━━ Data for processing ━━

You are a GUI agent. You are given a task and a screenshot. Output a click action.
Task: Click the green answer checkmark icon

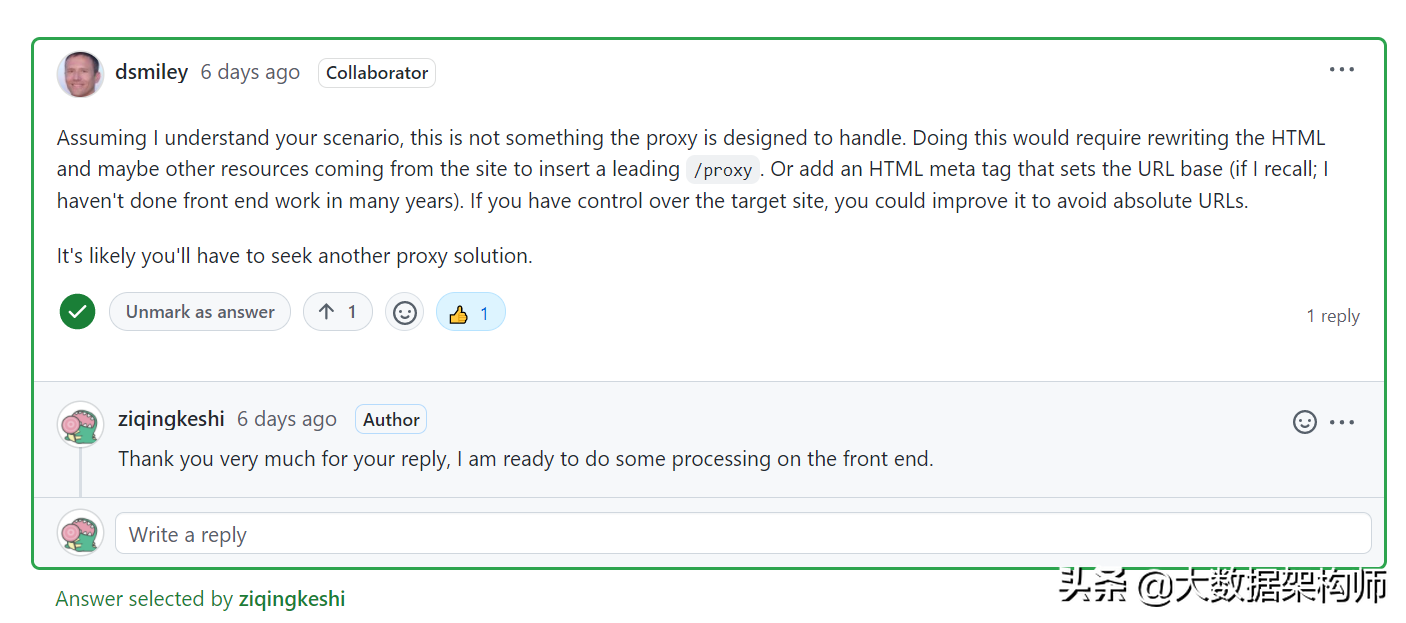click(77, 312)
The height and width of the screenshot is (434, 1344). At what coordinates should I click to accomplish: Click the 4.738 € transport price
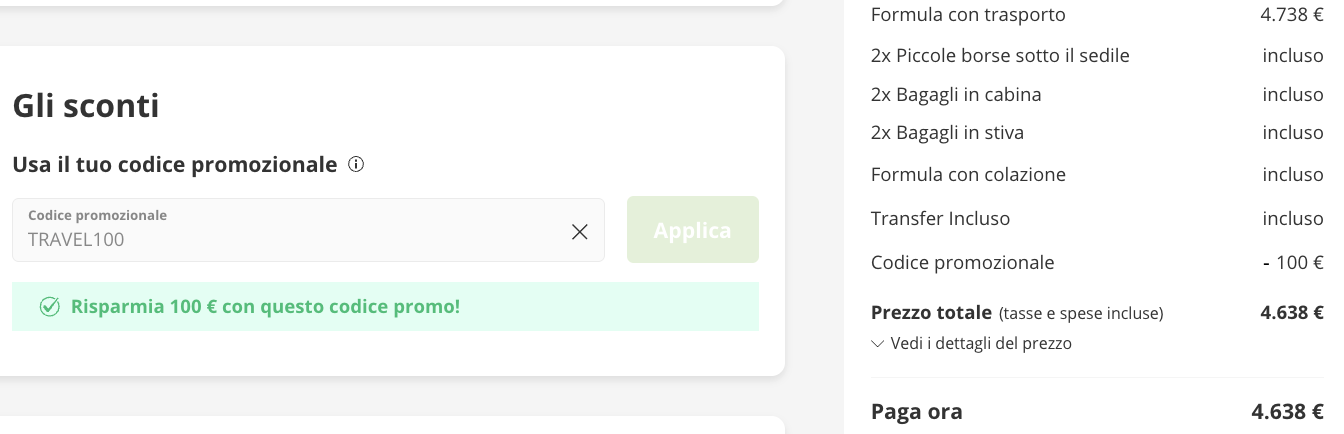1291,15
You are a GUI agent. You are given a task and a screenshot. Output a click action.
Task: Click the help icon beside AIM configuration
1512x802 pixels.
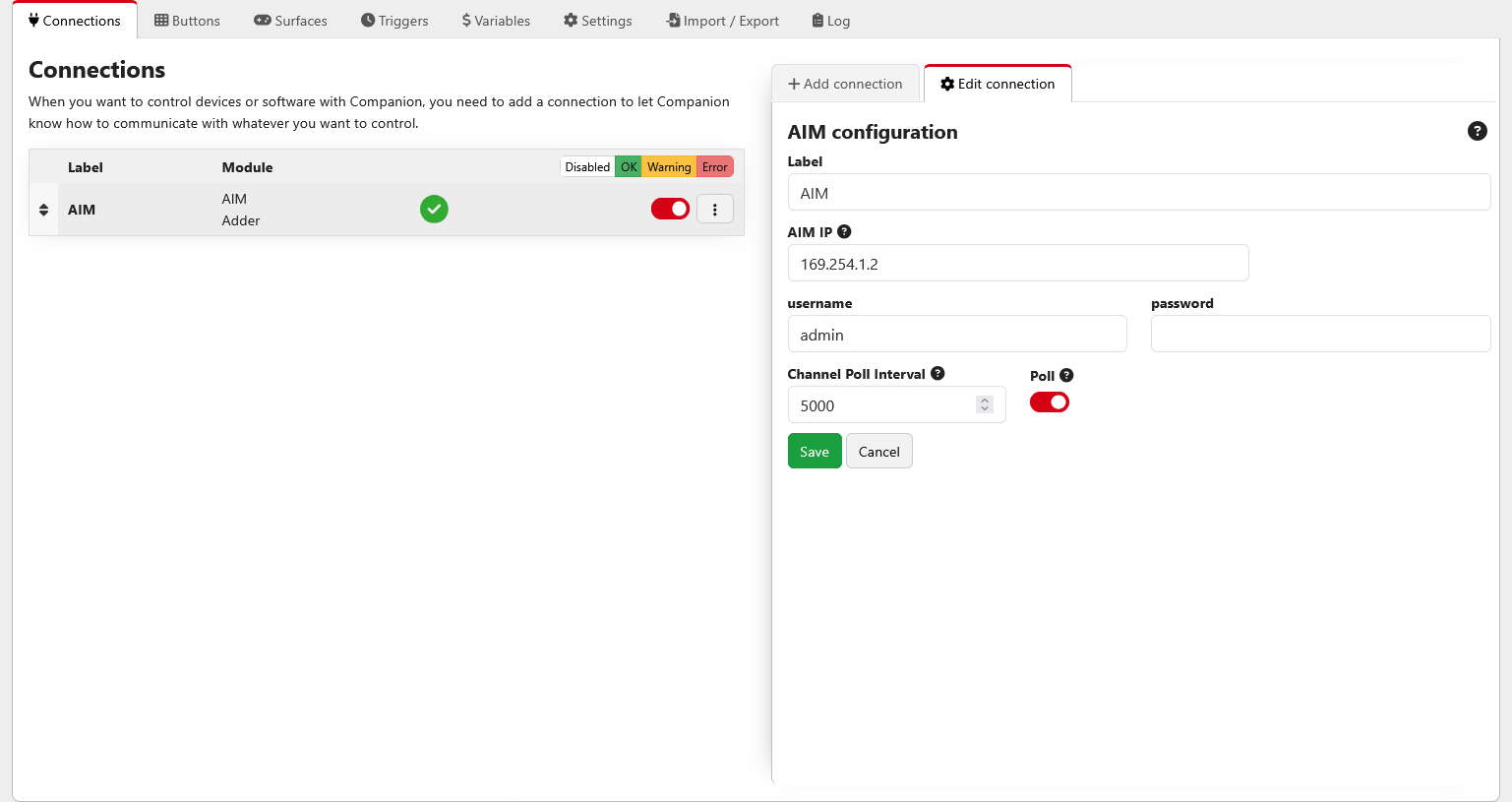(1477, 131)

━━━

**Exercise aim:**
Beginning with the line that holds "Task: Click the green answer checkmark icon", output each line to the end of the material above, exactly, omitting the pictures.

**Solution:**
Task: Click the green answer checkmark icon

click(77, 312)
The height and width of the screenshot is (434, 1344). At what coordinates should I click to accomplish: Click the 4.738 € transport price
1291,15
You are a GUI agent. You are given a task and a screenshot. Output a click action.
Task: Click the help icon beside AIM configuration
1512x802 pixels.
(1477, 131)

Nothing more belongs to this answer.